Da zum gegenwärtigen Zeitpunkt noch nicht feststeht, wann genau die Untersuchung stattfinden wird und inwieweit die Antragsgegnerin im Zusammenhang mit dieser Leistung gleichfalls verpflichtet ist, eine Krankentransportleistung zu übernehmen, ist derzeit nicht absehbar, ob und wenn ja, in welcher Höhe ein Leistungsanspruch besteht.
Unabhängig davon ist ein Anordnungsgrund, der es gerechtfertigt erscheinen lässt, eine vorläufige Regelung zu treffen, ohne die Entscheidung in der Hauptsache abzuwarten, nicht gegeben. Es ist nicht erkennbar, dass dem Antragsteller schwere und unzumutbare Nachteile entstehen, wenn derzeit die gewünschte Zusicherung zur Übernahme von Fahrkosten nicht erteilt wird. Der Antragsteller hat in diesem Zusammenhang auch nicht vorgetragen, aus welchen Gründen er bereits jetzt eine Kostenzusage benötigt, wenngleich der Termin für die Nachuntersuchung noch gar nicht feststeht.

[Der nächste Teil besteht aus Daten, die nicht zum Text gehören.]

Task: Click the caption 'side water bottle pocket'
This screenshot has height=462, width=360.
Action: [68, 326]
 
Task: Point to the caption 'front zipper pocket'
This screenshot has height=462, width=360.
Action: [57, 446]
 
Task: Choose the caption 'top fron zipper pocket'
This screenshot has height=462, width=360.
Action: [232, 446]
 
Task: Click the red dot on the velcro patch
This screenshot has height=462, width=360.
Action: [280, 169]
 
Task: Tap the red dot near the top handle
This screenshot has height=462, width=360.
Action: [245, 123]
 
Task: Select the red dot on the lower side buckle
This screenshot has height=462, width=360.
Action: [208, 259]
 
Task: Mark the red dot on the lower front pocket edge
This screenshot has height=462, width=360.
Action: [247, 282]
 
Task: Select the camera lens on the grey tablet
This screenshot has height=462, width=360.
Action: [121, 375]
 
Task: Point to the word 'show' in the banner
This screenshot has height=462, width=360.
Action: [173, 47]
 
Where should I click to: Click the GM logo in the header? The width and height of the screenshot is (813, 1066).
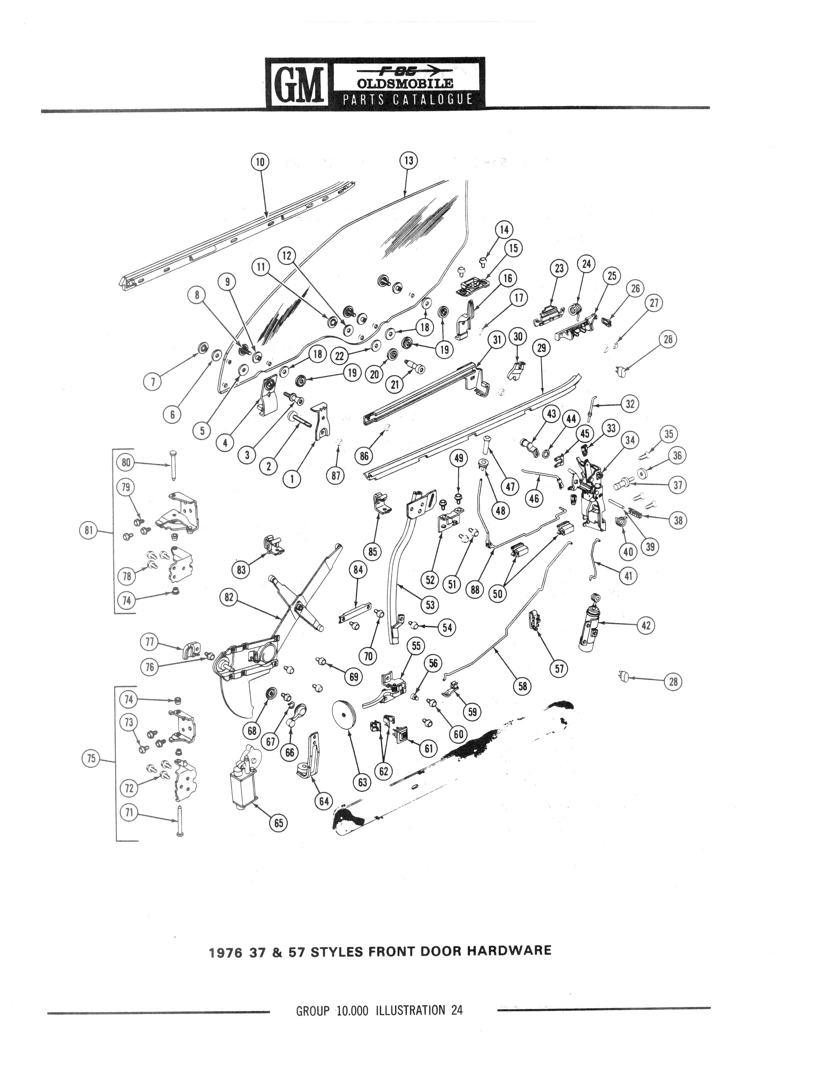coord(297,83)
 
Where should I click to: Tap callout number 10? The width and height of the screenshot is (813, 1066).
coord(260,162)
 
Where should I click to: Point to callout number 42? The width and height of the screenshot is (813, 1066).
coord(645,625)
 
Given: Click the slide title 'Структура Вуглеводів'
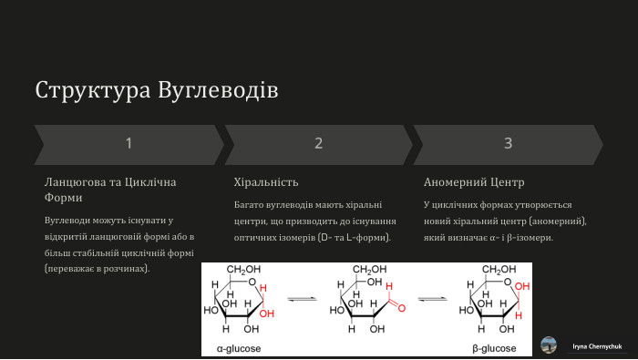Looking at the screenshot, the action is coord(157,91).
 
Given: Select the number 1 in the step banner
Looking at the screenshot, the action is coord(129,143).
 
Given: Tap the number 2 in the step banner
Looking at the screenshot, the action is coord(318,143).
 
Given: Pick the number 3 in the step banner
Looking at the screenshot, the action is coord(508,143).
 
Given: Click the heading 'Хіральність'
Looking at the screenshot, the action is coord(266,182).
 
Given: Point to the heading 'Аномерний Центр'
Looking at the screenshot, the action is coord(474,182).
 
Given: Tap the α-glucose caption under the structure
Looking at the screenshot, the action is coord(239,348).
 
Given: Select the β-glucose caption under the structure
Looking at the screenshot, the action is coord(494,348).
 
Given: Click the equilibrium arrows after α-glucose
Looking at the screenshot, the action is coord(302,298).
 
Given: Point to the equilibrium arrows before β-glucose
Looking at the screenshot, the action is coord(432,298).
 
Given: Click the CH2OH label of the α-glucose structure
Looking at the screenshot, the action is coord(243,270).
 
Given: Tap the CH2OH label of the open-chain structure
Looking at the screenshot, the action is coord(370,270).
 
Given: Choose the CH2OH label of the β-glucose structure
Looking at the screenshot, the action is coord(499,270).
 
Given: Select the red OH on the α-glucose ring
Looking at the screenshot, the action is coord(266,314).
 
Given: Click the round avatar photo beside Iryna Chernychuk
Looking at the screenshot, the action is coord(549,345).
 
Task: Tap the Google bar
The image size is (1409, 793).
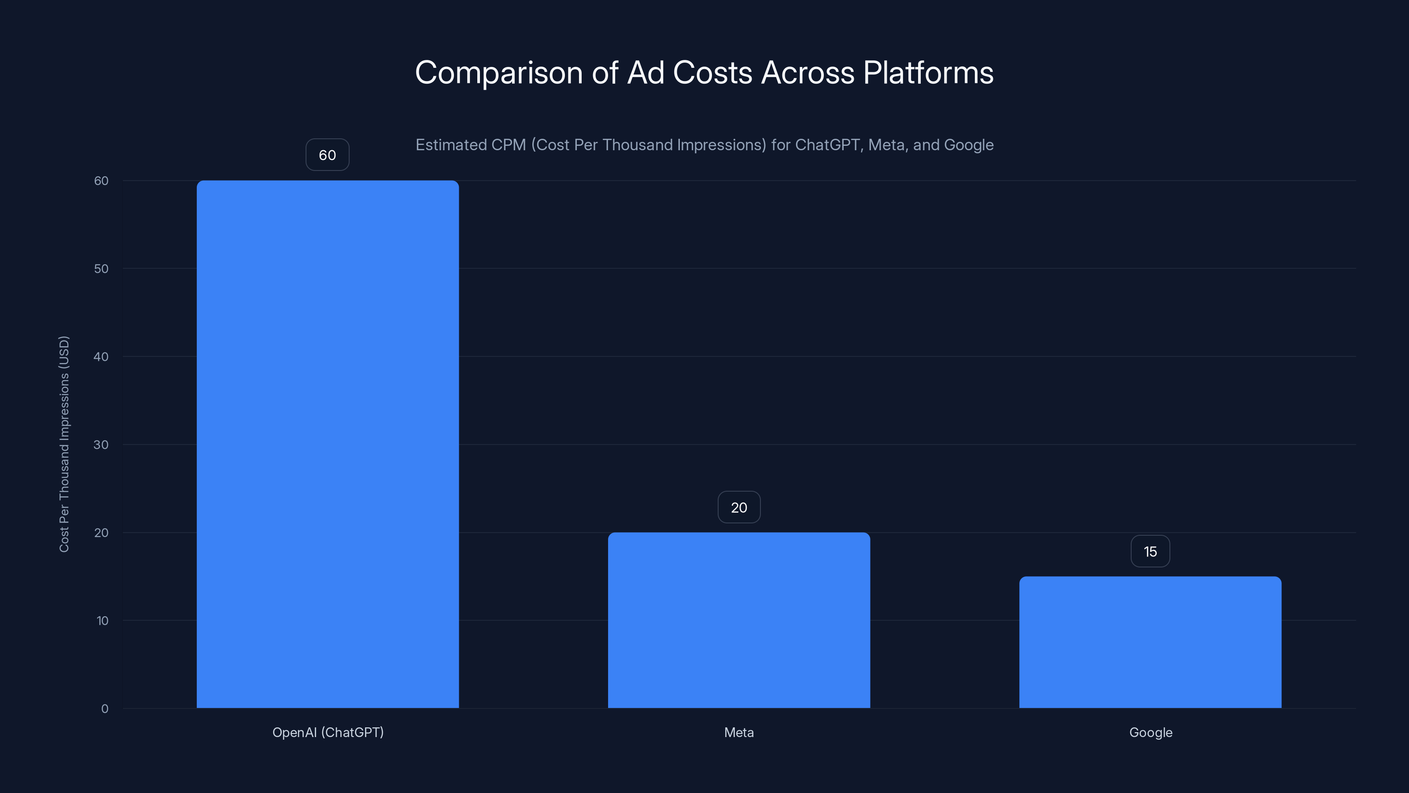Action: click(1150, 642)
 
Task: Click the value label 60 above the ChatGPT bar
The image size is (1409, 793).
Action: click(327, 155)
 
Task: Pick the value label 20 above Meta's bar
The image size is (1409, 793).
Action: click(738, 508)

Dem Antragsteller wird anheimgestellt, bei Absprache des Termins mit dem untersuchenden Krankenhaus auf seine Situation hinzuweisen und darum zu bitten, eine entsprechende Bescheinigung zur Notwendigkeit der Untersuchung zu übersenden, damit er diese der Antragsgegnerin vorlegen kann. In diesem Zusammenhang weist das Gericht auf § 7 Abs. 4 der Krankentransport-Richtlinien hin. Da der Antragsteller offensichtlich als Selbstfahrer Kostenerstattung für die von ihm zu verauslagenden Fahrkosten beantragen wird, ist eine Verordnung jedenfalls nach den Krankentransport-Richtlinien nicht zwingend erforderlich. Aufgrund des Schwerbehindertenausweises mit dem Merkzeichen "aG" liegen die Voraussetzungen des § 8 Abs. 3 S. 1 der Krankentransport-Richtlinien vor, sodass die Kosten für medizinisch notwendige ambulante Behandlungen in der nächsterreichbaren Einrichtung/Arztpraxis zu übernehmen sein werden. Auf diese Weise hat die Antragsgegnerin in der Vergangenheit die Erstattungsanträge des Antragstellers bearbeitet, so dass ein ungesetzliches Verhalten der Krankenkasse nicht zu befürchten steht.